Chaudhary group

Biography

I grew up in a small desert town in Rajasthan, India, playing around with cows and peacocks. As a young adult, I moved to New Delhi to study Engineering Physics at Indian Institute of Technology. That’s where I first learned about quantum mechanics and having done my Bachelors project on quantum entanglement, I was keen on doing a PhD on anything to do with quantum mechanics. With this goal but not knowing much about what “anything” is, I moved to Texas to get PhD in Physics at the University of Texas, Austin. There, I first flirted with high energy physics for a bit. But after diligently going to their seminars for a year and still having no idea about who is SUSY, I decided to change tracks. Luckily, I stumbled upon theoretical condensed matter physics, where I found my ideal mix of quantum mechanics, a combination of mathematical rigor with creative thinking, an endless supply of fascinating experimental data, and a very supportive PhD mentor.
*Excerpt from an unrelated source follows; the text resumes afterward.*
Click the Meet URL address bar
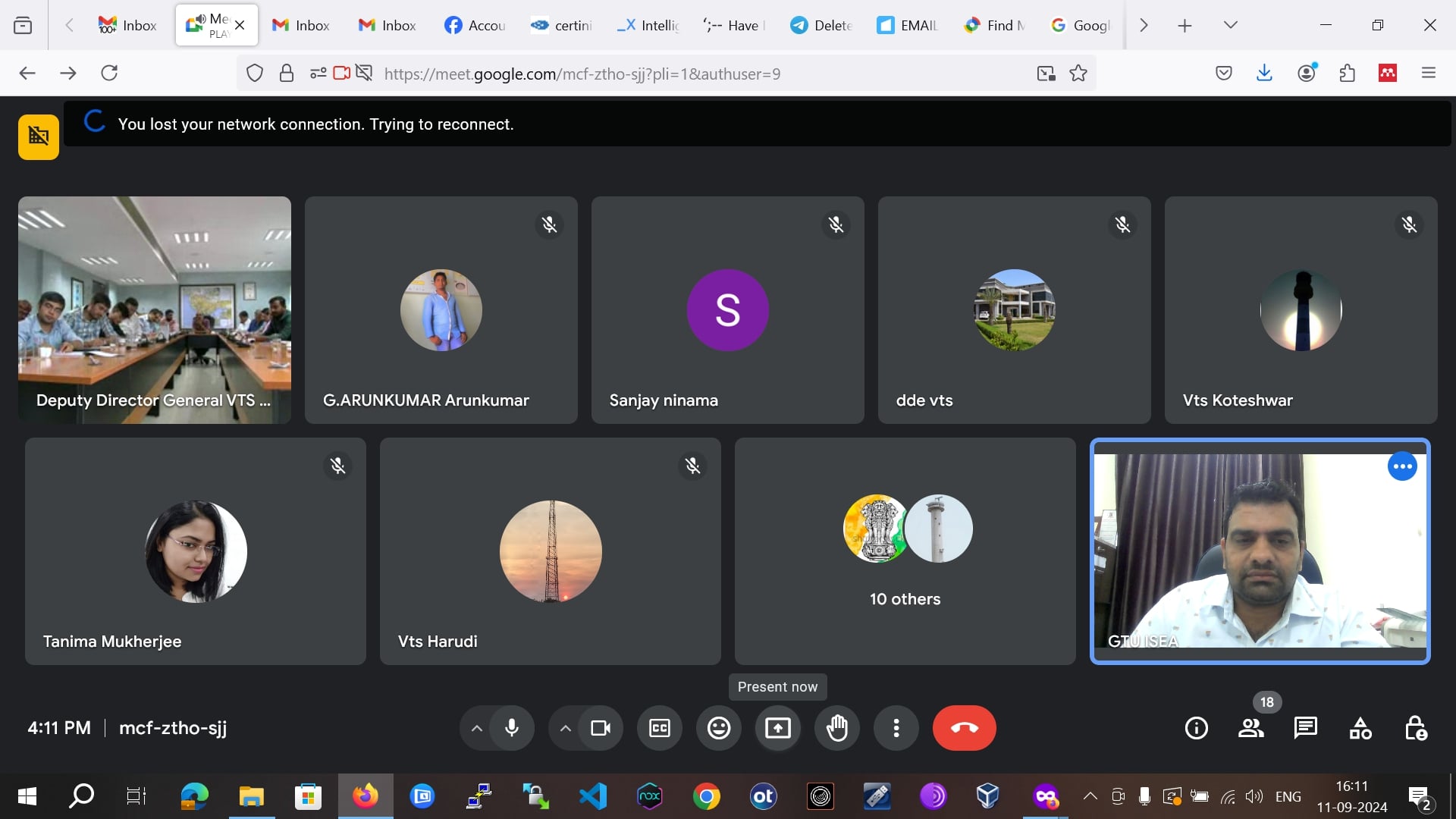Screen dimensions: 1456x819 click(x=582, y=74)
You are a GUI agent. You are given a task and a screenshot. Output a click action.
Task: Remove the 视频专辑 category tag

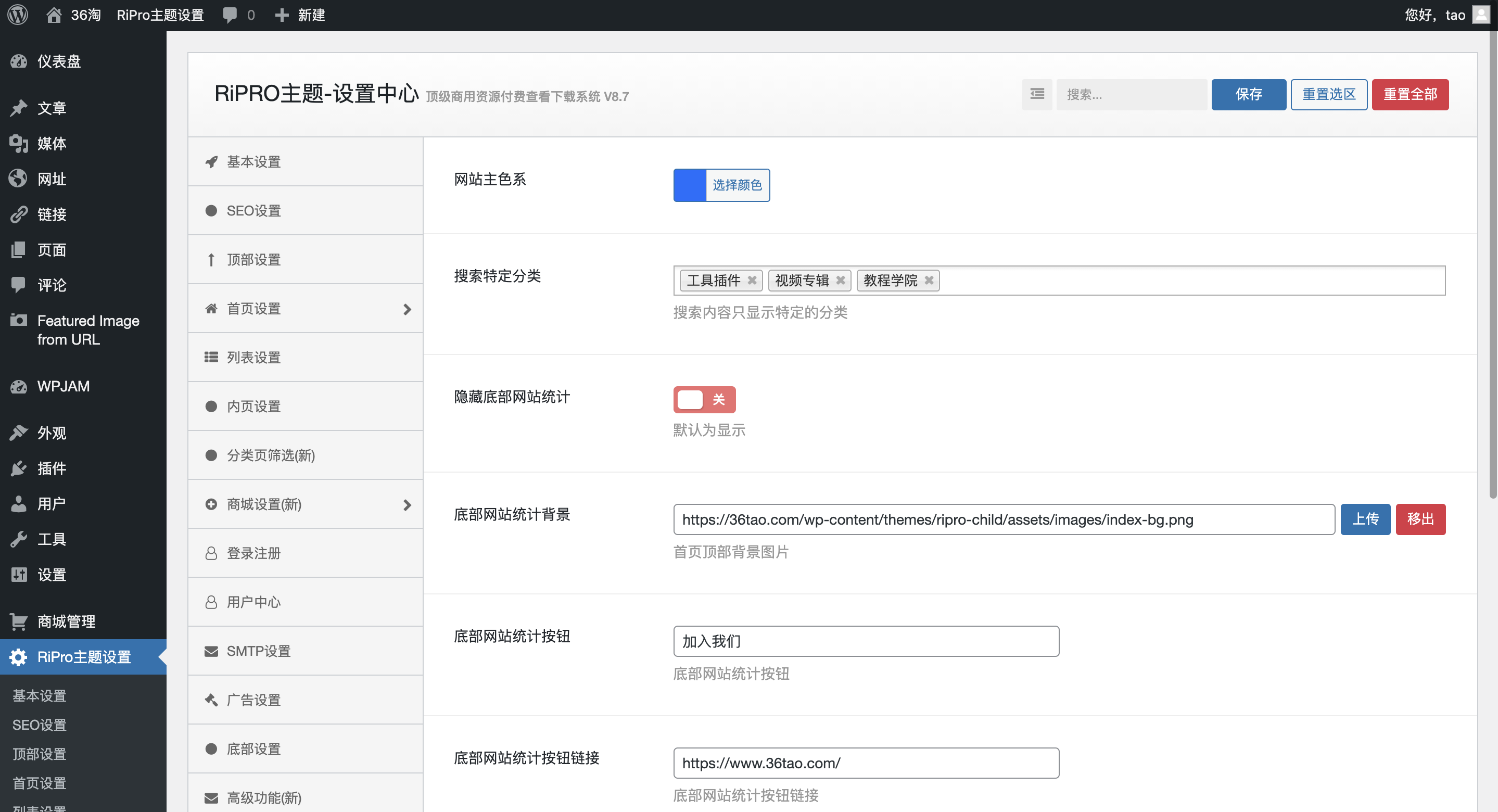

From there on, after spending my postdoctoral years in Chicago and then in Cambridge, UK, in 2026, I joined Bristol as a Lecturer in Theoretical Physics.

Research Interests & Activities

I am generally interested in systems where the interplay between non-trivial topology and electronic correlations can lead to exotic emergent quantum phenomena that defy all our intuitions. For example, when electrons in topologically special environments interact, they can sometimes behave as if they are their own anti-particles or if they are only a fraction of an electron. If you are shocked to hear that, you are not alone. I was too! Most of my research to date is my efforts in overcoming this shock. Within the general theme of correlated and topological quantum phases of matter, I try to keep a broad approach to research topics. However, below I list some that I have worked on very recently or am currently working on:

(i) Superconductivity in topological flat bands- Recently, a number of experimental results in synthetic two-dimensional matter (for example stacking layers of graphene with certain pattern or interlayer twists) have shown type of superconductivity that challenges the conventional understanding of superconductivity based on weakly interactive BCS theory. These materials are not only very strongly correlated, they have exotic topological features. For example, some of them have time reversal symmetry broken topological phases interplaying with superconductivity. These scenarios are highly unusual, thus require new theoretical insights. They are also thought to be very useful for topologically protected quantum technologies. My previous work has shown that in such scenario vortex lattice structure (a crystalline order in the superconductor’s wavefunction) can be primary driver of topological phase, thus connecting these systems to the emerging field of crystalline topology. Currently, I am interested on a more detailed theory of these systems that goes beyond simple mean-field approximations but also captures fluctuation effects.

(ii) Polarisation, ferroelectricity, and their relations to superconductivity – Polarisation is a phenomenon that is very intuitive and well understood at the high-school chemistry level. For example, water is a polar molecule, where the charge centre and the geometric centre of the molecule do not coincide. In solid-state materials, when the polarisation develops a long-range-order, it becomes a ferroelectric, which have well known technological applications, such as in memory devices. However, the conceptual understanding of polarisation, which is so simple in molecules, become very intricate for periodic solids and one needs to invoke modern quantum mechanics concepts such as Berry phase to understand them. In my recent co-authored works, I have shown a detailed picture of polarisation, where the entire real-space resolution and just the global response is a meaningful physical quantity. Moreover, they are highly relevant in recently discovered two-dimensional layered ferroelectrics and show novel topological features. I have also shown how the fluctuations in the polar order near ferroelectric domain walls can lead to a new mechanism for superconductivity.

(iii) Composite fermion construction without magnetic field- The intuitive understanding of fractional quantum Hall effect is based on the composite Fermion theory, where one attaches external magnetic field to electrons as average flux, and then builds a field theory based on fluctuation around these mean-fields. However, recent discovery of fractional quantum Hall effect without magnetic field in synthetic two-dimensional materials raised some interesting problems on developing field theoretical approach applicable to this more generalised manifestation of fractional quantum Hall effect. I am currently interested in developing such approaches and verifying them with detailed numerical simulations.

My research methodology can be classified as a Condensed Matter Phenomenology, where the primary focus is driven by understanding or predicting new experimental phenomena based on simple models and physical intuition. This way of doing research requires being able to understand the physical constraints and symmetries to come up with simple models and solving them using a combination of analytical methods such as perturbative techniques of quantum field theory and detailed numeric, such as exact diagonalisation, tensor networks, and Density Matrix Renormalisation Group.